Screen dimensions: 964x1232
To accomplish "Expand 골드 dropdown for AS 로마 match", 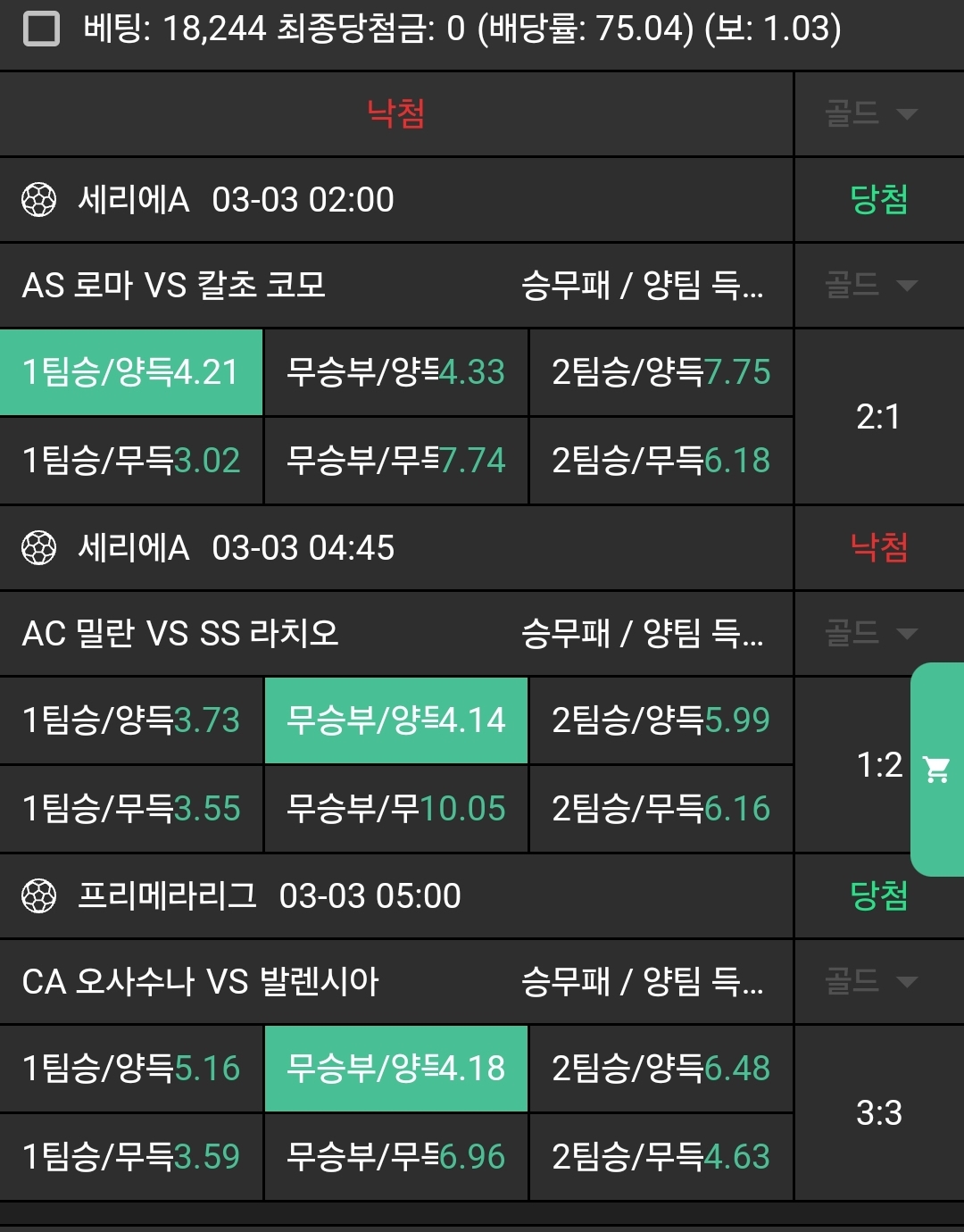I will click(x=871, y=286).
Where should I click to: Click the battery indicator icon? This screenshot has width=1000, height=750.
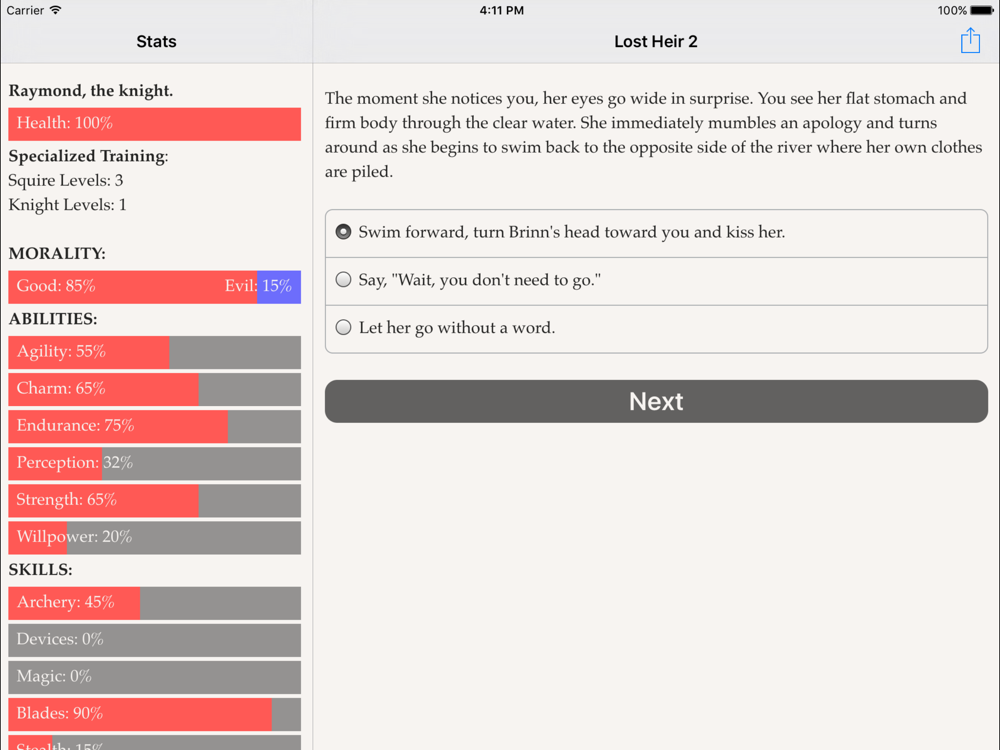[x=982, y=10]
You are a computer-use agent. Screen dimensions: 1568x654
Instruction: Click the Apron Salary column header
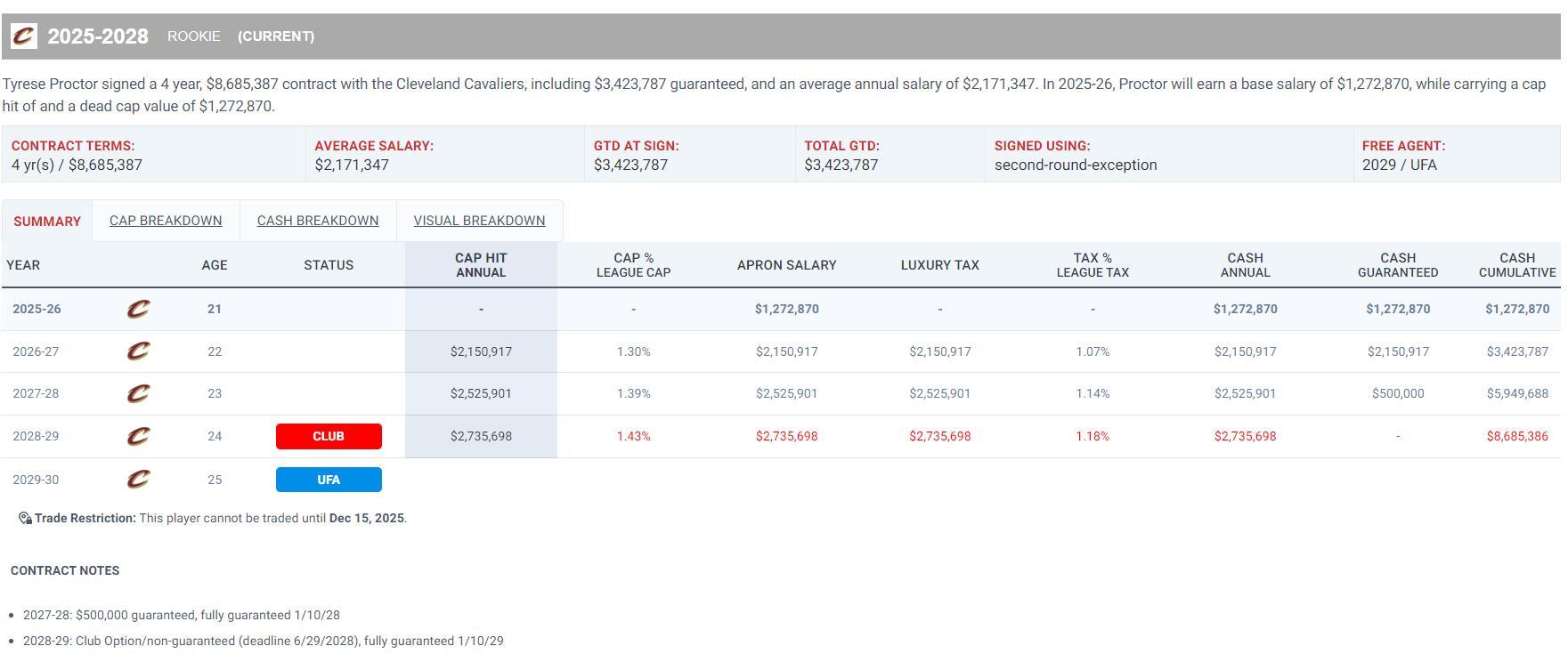[786, 265]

**Direction:**
Copy the entries above from the line containing "Where should I" through the end of the entries, both ends included, and leave out the pictures.

**Response to this exercise:**
Where should I click to: Click the battery indicator icon? This screenshot has width=1000, height=750.
[x=982, y=10]
You are a computer-use agent. Screen dimensions: 1568x654
Instruction: Click the Apron Salary column header
[786, 265]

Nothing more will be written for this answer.